__Data for this task__:
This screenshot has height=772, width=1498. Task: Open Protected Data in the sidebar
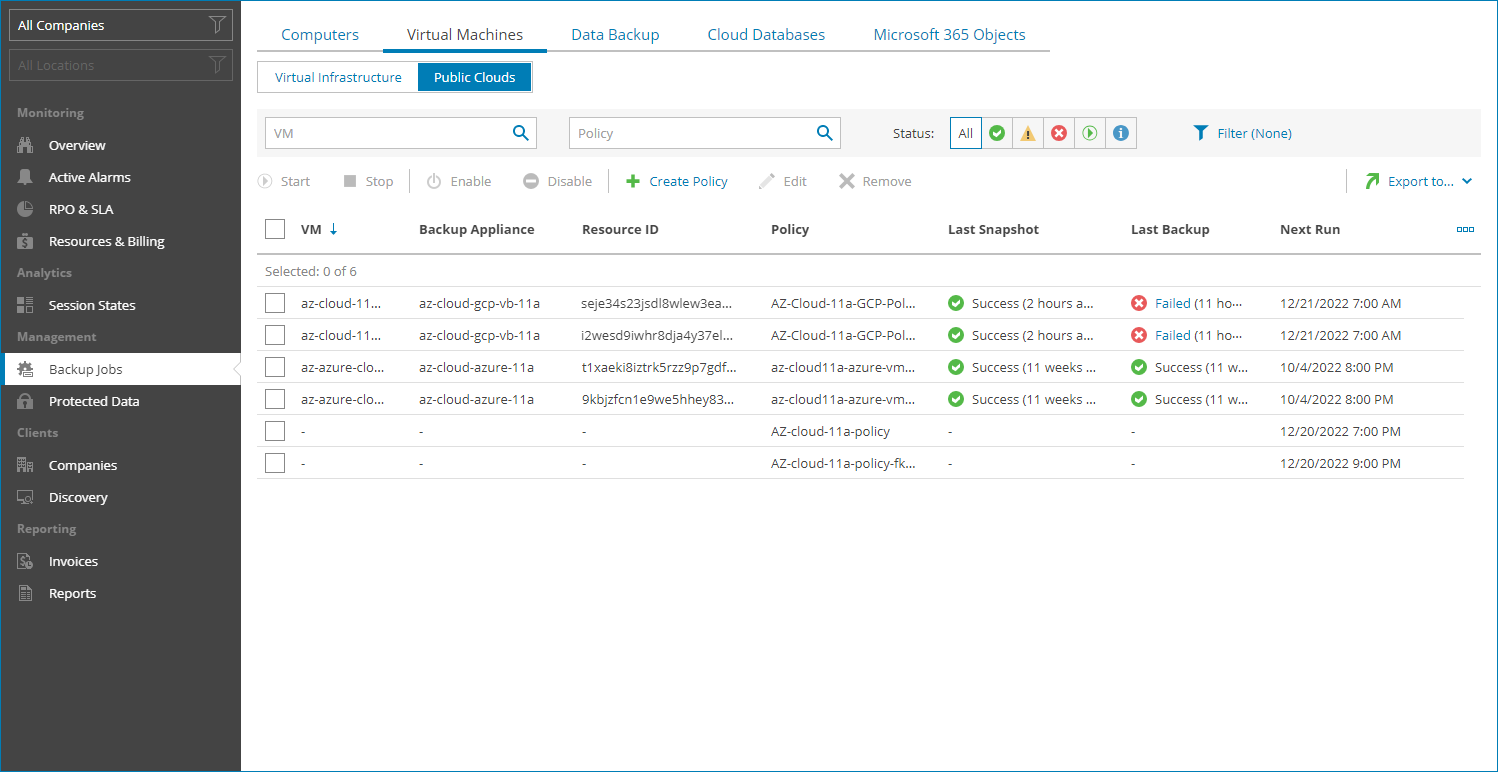coord(94,401)
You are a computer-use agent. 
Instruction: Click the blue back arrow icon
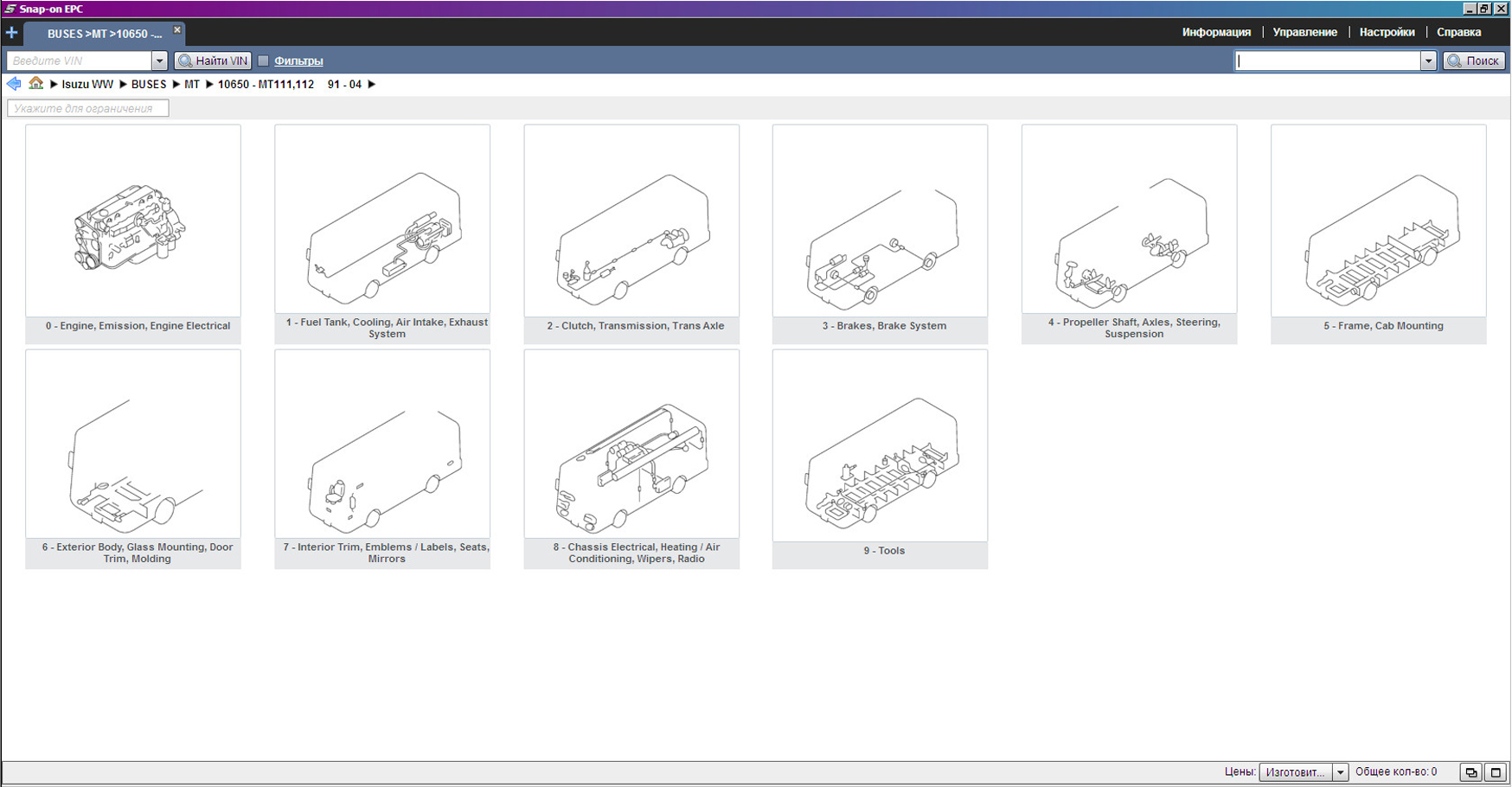click(x=14, y=84)
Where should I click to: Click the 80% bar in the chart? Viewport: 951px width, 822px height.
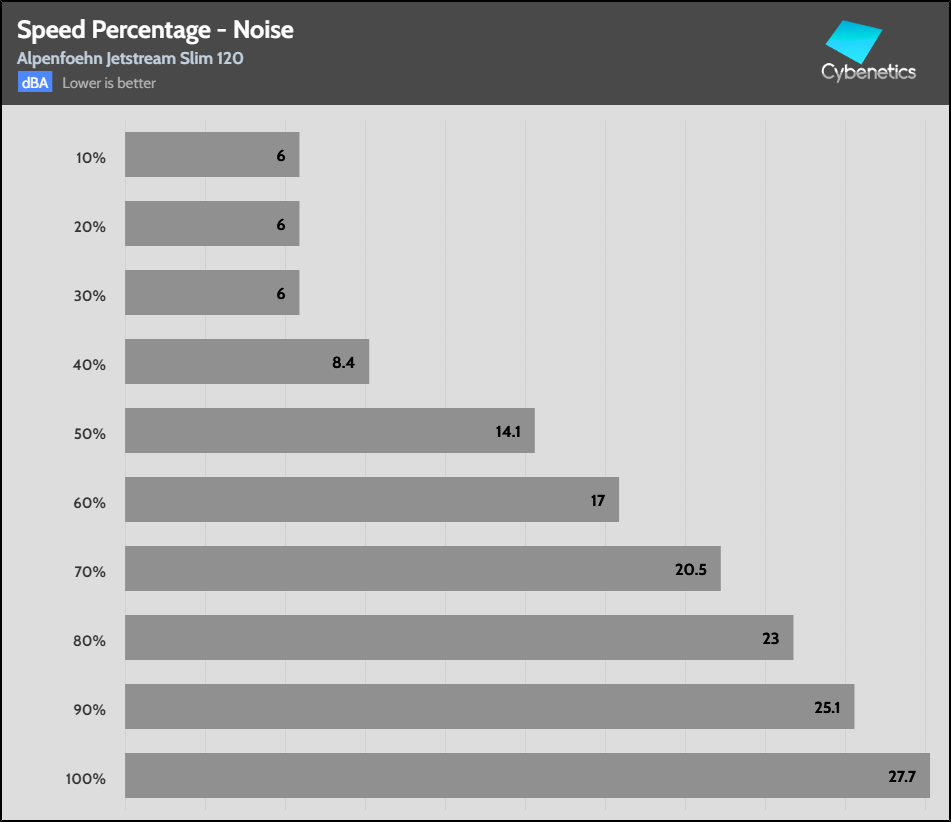tap(459, 637)
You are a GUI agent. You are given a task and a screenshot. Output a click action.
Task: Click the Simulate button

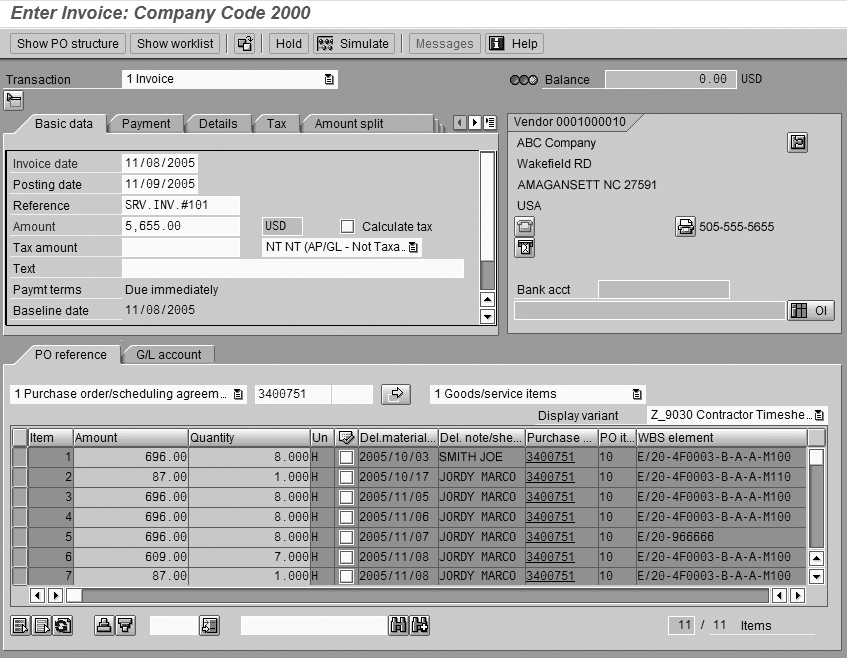pyautogui.click(x=354, y=44)
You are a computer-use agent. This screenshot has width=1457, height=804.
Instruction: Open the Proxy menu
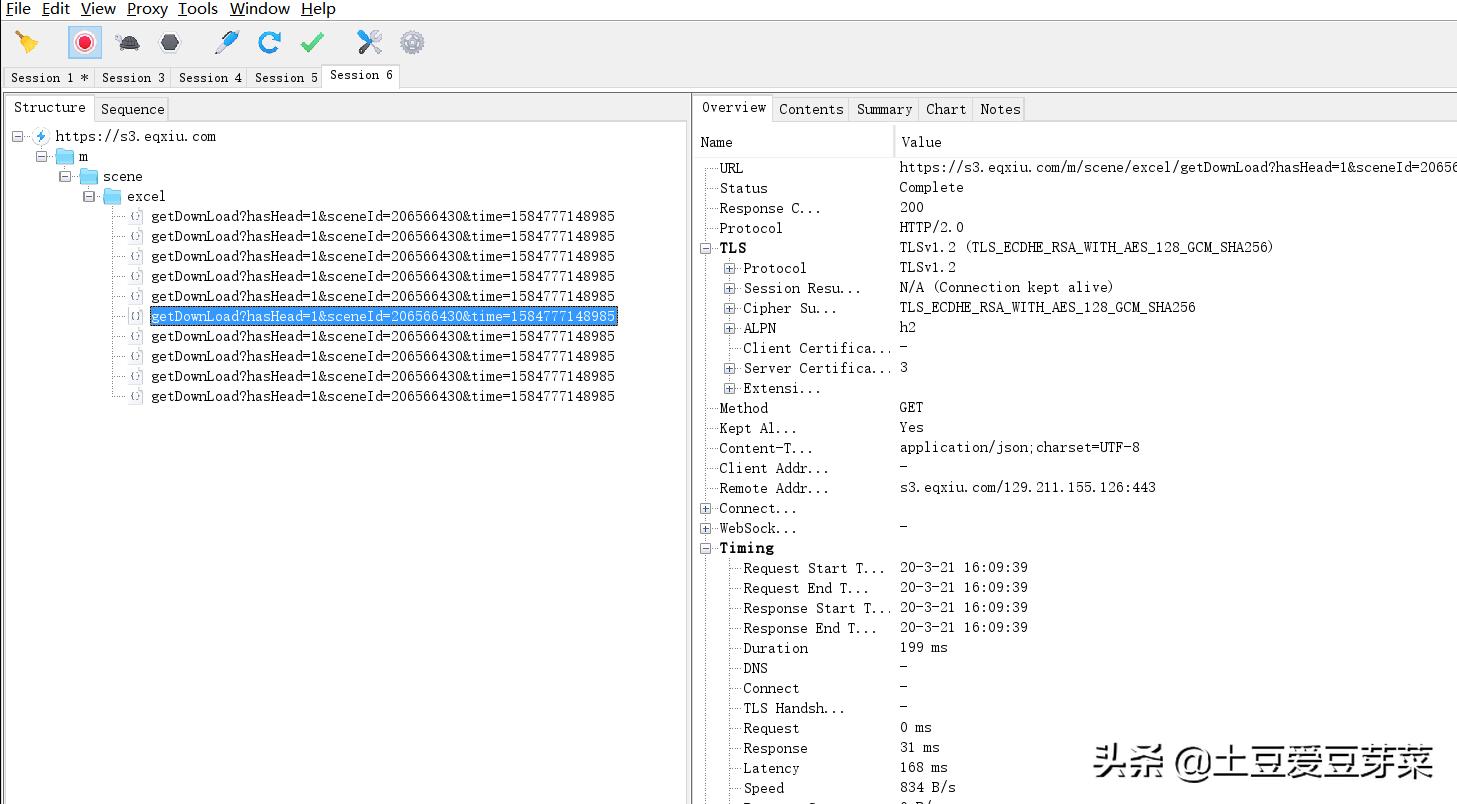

__Exercise__:
Add 15 to every coordinate in the answers to the rows above, then write out all the rows again with their requests and the updated coordinates. Leave the pictures out.

__Output of the task__:
This screenshot has height=772, width=1498. Task: Open Protected Data in the sidebar
coord(109,416)
You are a computer-use agent. 
Instruction: Click the blue back arrow icon
click(x=29, y=99)
Where should I click to: Click the 80% bar in the chart? Viewport: 951px width, 822px height.
tap(474, 652)
You are a GUI agent. You are given a task and a screenshot. Output a click action.
Task: Click the Simulate button

pyautogui.click(x=369, y=59)
You are a computer-use agent. This screenshot has width=1457, height=804.
Instruction: Open the Proxy menu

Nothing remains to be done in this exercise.